## YOUR ASSIGNMENT
Each line containing the word "sidebar" must be copied from the material below.

________________________

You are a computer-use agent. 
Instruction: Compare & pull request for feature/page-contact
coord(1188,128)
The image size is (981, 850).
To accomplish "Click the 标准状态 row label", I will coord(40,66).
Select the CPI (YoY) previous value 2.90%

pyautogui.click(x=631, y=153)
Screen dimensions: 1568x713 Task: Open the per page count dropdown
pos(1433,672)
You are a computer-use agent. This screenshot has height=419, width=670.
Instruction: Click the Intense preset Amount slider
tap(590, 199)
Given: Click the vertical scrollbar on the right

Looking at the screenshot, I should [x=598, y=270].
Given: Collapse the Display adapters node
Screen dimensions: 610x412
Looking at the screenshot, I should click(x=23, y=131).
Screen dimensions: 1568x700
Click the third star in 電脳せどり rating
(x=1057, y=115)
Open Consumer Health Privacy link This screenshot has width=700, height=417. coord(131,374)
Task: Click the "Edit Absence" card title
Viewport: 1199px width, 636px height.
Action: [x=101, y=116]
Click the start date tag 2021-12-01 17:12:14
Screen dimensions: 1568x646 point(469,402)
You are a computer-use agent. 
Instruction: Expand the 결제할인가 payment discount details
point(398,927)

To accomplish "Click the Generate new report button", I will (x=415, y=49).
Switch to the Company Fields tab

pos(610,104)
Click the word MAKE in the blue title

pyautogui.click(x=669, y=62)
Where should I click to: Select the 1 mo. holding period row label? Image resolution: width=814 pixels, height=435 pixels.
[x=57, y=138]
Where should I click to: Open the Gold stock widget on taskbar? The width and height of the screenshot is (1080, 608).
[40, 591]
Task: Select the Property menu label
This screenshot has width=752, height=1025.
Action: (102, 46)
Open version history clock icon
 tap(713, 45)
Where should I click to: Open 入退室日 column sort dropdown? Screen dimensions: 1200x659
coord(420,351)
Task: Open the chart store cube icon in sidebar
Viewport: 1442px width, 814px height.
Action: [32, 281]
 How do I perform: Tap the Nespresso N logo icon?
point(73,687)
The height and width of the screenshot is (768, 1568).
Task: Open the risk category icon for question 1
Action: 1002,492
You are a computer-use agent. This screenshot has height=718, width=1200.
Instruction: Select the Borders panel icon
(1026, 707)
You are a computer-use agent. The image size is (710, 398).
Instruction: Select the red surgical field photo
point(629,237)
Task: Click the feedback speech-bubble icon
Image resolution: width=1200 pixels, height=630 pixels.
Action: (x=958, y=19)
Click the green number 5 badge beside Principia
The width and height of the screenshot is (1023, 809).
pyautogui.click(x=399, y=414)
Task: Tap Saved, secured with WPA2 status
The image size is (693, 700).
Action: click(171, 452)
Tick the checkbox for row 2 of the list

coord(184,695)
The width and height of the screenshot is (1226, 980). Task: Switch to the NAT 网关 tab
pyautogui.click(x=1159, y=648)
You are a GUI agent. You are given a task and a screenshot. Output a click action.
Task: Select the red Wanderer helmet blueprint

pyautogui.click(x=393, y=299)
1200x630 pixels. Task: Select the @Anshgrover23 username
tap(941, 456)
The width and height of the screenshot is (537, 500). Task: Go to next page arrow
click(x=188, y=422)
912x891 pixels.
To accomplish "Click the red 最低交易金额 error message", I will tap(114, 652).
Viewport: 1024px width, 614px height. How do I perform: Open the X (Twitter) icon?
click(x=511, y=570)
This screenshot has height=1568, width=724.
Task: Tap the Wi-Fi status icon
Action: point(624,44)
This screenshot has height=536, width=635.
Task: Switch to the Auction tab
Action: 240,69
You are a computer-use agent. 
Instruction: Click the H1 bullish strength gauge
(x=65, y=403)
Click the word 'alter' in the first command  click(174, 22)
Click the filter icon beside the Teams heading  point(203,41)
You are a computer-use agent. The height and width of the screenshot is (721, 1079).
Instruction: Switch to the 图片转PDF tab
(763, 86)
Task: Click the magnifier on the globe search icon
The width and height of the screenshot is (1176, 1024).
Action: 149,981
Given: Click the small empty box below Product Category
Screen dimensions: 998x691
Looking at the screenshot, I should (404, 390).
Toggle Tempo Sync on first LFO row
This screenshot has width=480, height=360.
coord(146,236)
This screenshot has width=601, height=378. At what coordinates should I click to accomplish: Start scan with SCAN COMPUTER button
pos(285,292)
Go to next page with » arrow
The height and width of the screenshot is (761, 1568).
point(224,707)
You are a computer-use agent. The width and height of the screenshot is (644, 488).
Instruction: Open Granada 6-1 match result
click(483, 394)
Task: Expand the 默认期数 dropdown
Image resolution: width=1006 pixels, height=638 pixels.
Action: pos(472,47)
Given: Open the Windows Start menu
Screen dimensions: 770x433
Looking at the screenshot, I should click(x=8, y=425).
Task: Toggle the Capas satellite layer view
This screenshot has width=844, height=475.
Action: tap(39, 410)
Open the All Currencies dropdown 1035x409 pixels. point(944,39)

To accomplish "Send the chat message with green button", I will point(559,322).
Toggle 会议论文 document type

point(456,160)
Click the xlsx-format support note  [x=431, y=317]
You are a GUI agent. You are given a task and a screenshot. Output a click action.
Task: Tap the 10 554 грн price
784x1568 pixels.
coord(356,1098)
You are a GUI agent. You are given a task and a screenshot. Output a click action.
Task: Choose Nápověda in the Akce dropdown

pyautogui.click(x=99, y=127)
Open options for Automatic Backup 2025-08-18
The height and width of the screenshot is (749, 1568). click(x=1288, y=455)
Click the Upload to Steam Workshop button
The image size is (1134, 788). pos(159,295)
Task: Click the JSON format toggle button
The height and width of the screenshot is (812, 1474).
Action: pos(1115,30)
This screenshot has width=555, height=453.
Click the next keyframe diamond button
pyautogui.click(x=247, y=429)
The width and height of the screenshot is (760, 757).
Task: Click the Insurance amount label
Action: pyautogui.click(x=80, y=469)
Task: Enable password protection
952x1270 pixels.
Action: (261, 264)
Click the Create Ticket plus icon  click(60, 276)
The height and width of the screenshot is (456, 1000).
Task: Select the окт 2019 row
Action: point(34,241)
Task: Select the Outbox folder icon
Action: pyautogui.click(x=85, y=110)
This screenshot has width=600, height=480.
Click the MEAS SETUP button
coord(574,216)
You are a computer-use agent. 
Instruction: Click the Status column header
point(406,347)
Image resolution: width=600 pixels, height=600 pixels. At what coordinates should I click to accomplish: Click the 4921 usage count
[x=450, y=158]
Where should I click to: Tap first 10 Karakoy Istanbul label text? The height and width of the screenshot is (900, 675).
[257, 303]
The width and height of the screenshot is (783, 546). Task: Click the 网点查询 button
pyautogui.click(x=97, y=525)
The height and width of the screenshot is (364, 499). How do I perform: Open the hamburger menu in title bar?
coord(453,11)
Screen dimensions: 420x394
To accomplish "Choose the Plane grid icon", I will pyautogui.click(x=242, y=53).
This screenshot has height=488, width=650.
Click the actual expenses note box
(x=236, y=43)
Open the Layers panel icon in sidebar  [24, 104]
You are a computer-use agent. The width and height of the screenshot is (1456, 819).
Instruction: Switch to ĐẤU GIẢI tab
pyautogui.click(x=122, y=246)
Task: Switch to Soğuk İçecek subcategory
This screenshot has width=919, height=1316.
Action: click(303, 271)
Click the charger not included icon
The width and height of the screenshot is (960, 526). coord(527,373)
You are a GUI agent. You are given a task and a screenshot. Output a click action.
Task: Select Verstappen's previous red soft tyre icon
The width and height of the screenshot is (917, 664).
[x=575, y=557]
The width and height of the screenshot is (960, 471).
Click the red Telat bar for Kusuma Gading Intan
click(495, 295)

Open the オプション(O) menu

________________________

## RESULT OF THE TASK
Task: Open the chart store cube icon in sidebar
Open the Layers panel icon in sidebar  [24, 104]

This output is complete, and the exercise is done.